Type 1 diabetes is caused when the insulin-producing beta cells in the endocrinal part of the pancreas – the islets of Langerhans – are destroyed by an autoimmune attack. There are currently no drugs to prevent the disease developing.

Understanding the mechanisms that give rise to type 1 diabetes is essential to the development of drugs able to prevent damage to the beta cells. One major hurdle is that the disease is often discovered too late, when the beta cells are already destroyed. Scientists therefore need to find a robust diagnostic method that involves identifying early autoimmune markers.

Transplanted to the eye

The present study shows that the islets of Langerhans transplanted to the anterior chamber of the eye can be important reporters of autoimmunity and the development of type 1 diabetes. By studying transplanted islets of Langerhans in a mouse model with type 1 diabetes, the researchers found that the islets showed signs of inflammation long before other indicators of the disease appeared.

“This information is important as it means that treatment can be given before the insulin-producing cells have been destroyed in the autoimmune attack, which is imperative if patients are to retain their ability to secrete insulin,” says study leader Per-Olof Berggren, Professor at the Department of Molecular Medicine and Surgery and the Rolf Luft Research Center for Diabetes and Endocrinology at Karolinska Institutet in Sweden and Visiting Professor at the Diabetes Research Institute, University of Miami Miller School of Medicine (USA), who developed the transplantation technique.

Managed to retard the attack

On monitoring the graft in real time before and after the development of type 1 diabetes, Professor Berggren and his colleague Dr Midhat Abdulreda at the Diabetes Research Institute, University of Miami Miller School of Medicine, found that the transplanted islets were attacked by the immune system in a way similar to those in the liver during type 1 diabetes.

The infiltration of immune cells took place concurrently with the signs of autoimmunity, namely inflammation in the islets and later hyperglycaemia.
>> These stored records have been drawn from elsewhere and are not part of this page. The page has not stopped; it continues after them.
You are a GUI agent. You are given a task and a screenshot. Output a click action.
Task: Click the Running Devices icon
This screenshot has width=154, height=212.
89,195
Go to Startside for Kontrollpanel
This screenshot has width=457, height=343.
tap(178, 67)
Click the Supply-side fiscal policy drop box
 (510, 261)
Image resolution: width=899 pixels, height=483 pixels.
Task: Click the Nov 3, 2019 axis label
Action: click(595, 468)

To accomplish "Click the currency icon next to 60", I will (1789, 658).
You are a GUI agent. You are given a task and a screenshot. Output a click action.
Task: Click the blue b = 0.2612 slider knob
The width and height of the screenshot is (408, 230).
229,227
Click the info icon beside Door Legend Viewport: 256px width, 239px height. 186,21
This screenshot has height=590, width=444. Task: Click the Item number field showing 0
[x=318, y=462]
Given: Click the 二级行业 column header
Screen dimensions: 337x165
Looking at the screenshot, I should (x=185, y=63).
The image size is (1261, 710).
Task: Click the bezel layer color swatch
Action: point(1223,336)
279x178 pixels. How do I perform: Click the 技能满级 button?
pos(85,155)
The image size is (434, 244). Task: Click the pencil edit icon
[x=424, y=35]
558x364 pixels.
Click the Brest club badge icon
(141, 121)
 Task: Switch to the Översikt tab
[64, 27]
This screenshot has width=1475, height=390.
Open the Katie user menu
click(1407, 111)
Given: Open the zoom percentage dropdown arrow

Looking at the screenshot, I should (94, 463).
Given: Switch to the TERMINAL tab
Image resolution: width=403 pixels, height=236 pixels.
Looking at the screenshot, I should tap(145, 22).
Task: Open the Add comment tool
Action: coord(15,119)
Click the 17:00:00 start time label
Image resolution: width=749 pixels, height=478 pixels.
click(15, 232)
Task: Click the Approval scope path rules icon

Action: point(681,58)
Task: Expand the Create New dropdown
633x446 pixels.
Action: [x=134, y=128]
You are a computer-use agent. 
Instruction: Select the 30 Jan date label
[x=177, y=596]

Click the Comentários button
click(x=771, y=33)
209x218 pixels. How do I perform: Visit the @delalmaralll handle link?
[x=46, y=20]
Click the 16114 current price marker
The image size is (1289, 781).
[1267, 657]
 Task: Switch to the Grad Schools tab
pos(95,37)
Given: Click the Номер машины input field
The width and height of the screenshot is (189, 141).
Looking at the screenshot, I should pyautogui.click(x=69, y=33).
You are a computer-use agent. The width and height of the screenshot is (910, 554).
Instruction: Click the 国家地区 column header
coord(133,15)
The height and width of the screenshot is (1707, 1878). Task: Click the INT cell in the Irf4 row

Guided by these early symptoms of an autoimmune reaction, the researchers were able to retard the attack on the islets with both systemic and local immunosuppression.

New transplantation strategy

“Our study demonstrates the possibility of using eye-transplanted islets of  Langerhans as a tool for improving the development of new drugs and, in combination with the local administration of immunosuppressive drugs, as a new clinical transplantation strategy for patients with type 1 diabetes,” says Professor Berggren.